I recently went on a date with a guy who was hell bent on getting me to choose a night for us to hang out. I told him my schedule was flexible and to let me know what worked for him. I like a man who takes charge, at least in the beginning of our relationship. I barely wanted to go in the first place because I’m fed up with dating at this point. I told him, “If you don’t tell me when you want to see me I’m just going to work every night.” His reply was, “If you don’t pick a day I’m just going to sleep every night, lol.” At that point I blocked him on my cell phone. I didn’t have time for the bullshit. Eventually I saw on my iPad that he’d finally texted me back with a day in mind. I decided to give it a chance, even though I could tell from our digital conversations that he wasn’t the one for me. I thought maybe I’d get some blog content out of it. And here we are.

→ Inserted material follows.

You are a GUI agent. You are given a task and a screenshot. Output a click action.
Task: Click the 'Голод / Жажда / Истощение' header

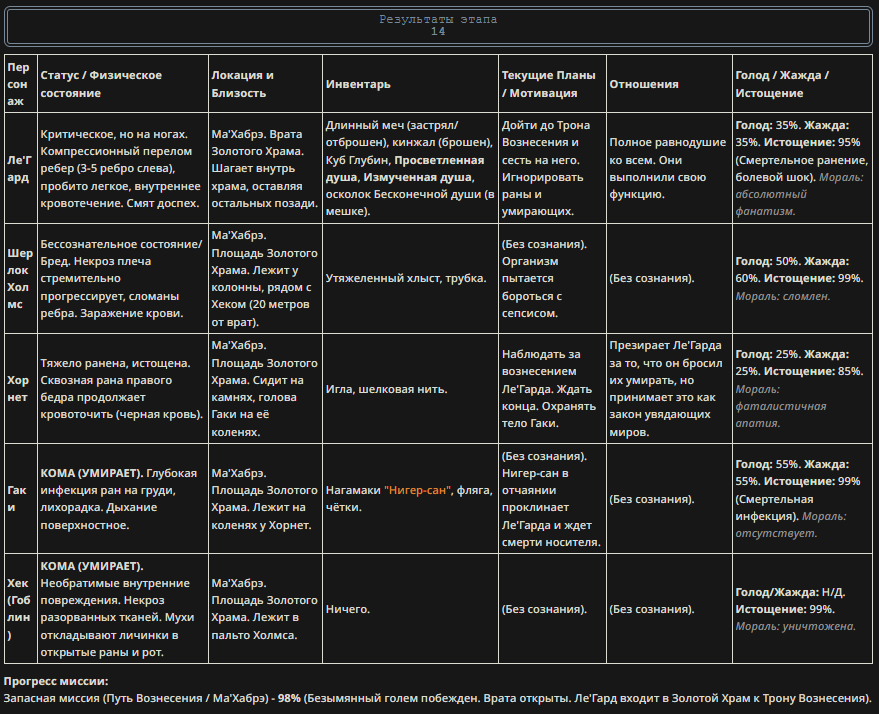[x=802, y=84]
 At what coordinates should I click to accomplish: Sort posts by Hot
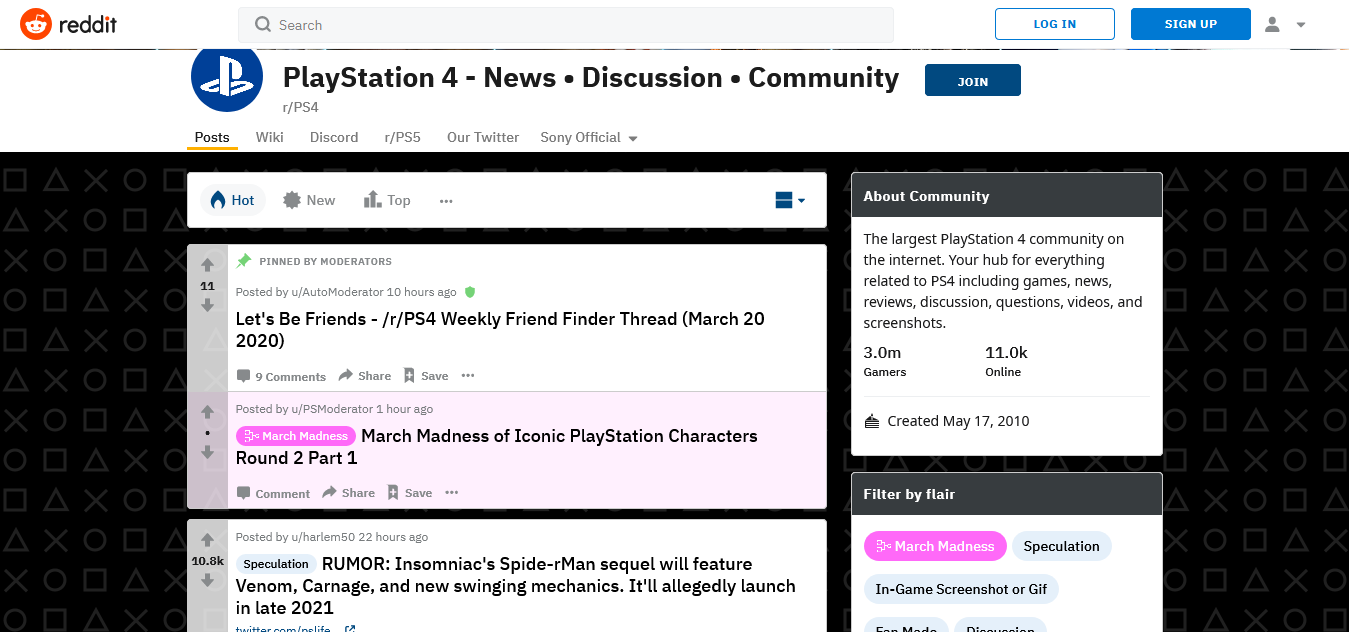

The date wasn’t awful. He had some interesting things to say. But there was no chance of a spark between us. Besides continuously trying to kiss me after I told him no, he was a run-of-the-mill nice guy. Not my type. I like polite men with an edge. Be assertive. Don’t give me typical, basic compliments. Show me what makes you different and worth my time. I’ll do the same in return. Overall, the key to winning me over is ingenuity, dignity, and authentic chemistry between us.